Si la musique était contée
Samedi 15 avril, à 18 h 30, dans le cadre des Journées d’histoire régionale sur le thème de “L’enfance, grandir au fil du temps”, se tenait, à la salle des fêtes Raymond-Hanin, un spectacle de contes musicaux proposé par la compagnie Le Chardon Débonnaire de Saint-Max, dans la banlieue de Nancy.
Le Chardon Débonnaire produit des spectacles autour des arts du récit : contes, mythes, légendes, cycles épiques toujours en musique. Sous l’impulsion de Guillaume Louis, qui oriente ses explorations vers les textes patrimoniaux européens depuis 2015, la structure propose d’élaborer des programmes adaptés qui entrent en dialogue avec un site historique, un musée, une manifestation, sur des thématiques antiques ou médiévales
C’est devant une bonne cinquantaine de spectateurs que les deux compères, Guillaume Louis et Pierre Zimmer, ont présenté ce spectacle dans un univers ouaté et absolument adapté à ces moments de découvertes inspirés des troubadours et trouvères médiévaux.
Les spectateurs ont pu entendre des histoires lorraines bien sûr, ce qui collait avec la sensibilité des organisateurs, le Comité d’histoire régionale. La douceur du soir n’était pas sans rappeler les veillées dans les fermes et les chaumières des siècles passés.
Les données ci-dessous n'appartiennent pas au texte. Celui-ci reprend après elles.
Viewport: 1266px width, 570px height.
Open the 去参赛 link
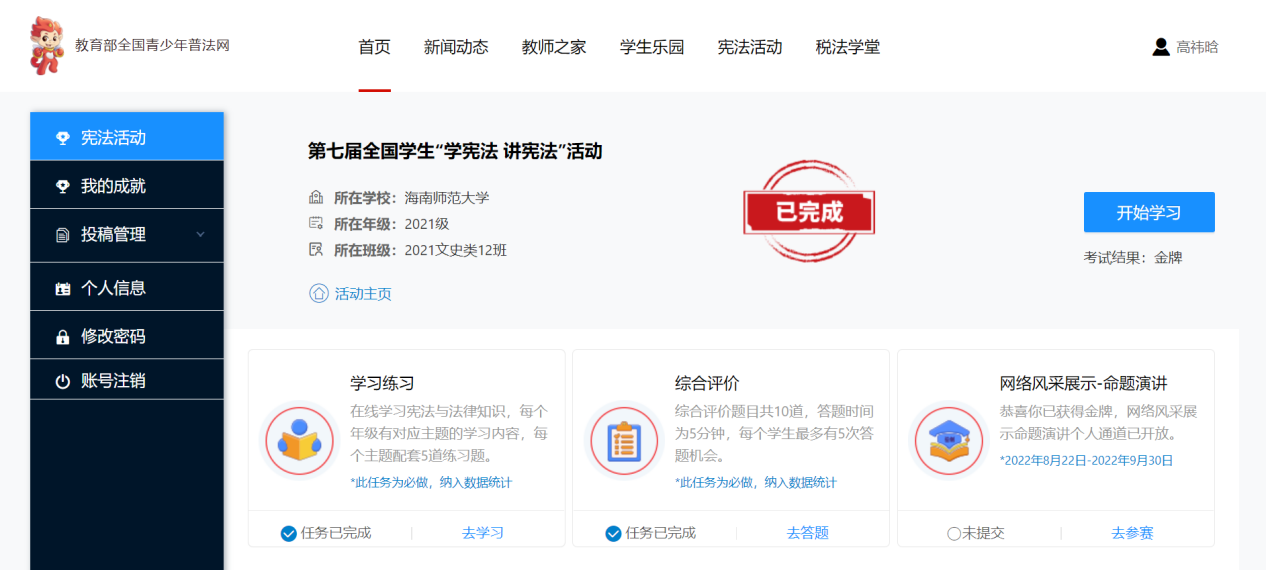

Ce spectacle était intitulé « A l’oreille de l’enfant », contes d’Emmanuel Cosquin, folkloriste français (1841-1919), auteur des Contes populaires de Lorraine, collectés dans le seul village de Montiers-sur-Saulx. Il défend la thèse selon laquelle les contes européens sont d’origine indienne. Pour lui, « la diffusion s’est faite à la façon d’une inondation régulière, partant d’un immense réservoir unique et poussant toujours devant elle dans toutes les directions. De là cette probabilité de trouver partout les mêmes dépôts. Ce réservoir, d’où les contes ont découlé à l’Orient vers la Chine, au nord vers le Tibet, à l’occident vers le monde musulman d’Asie et d’Afrique et l’Europe enfin. » La seconde partie du spectacle fut consacrée à “l’évasion du prisonnier”, un superbe récit plein de valeurs morales et de morceaux de musique sur des instruments un peu anciens aux sonorités agréables, une citole, une cousine de l’épinette du Val d’Ajol, une cithare, tambours et tambourins voisins du bodhran, instrument irlandais. Le public, entre autres deux fillettes au premier rang, qui ont dansé sur les différents rythmes, a apprécié beaucoup cette heure et demie passée à l’écoute de ces histoires anciennes mais toujours d’actualité.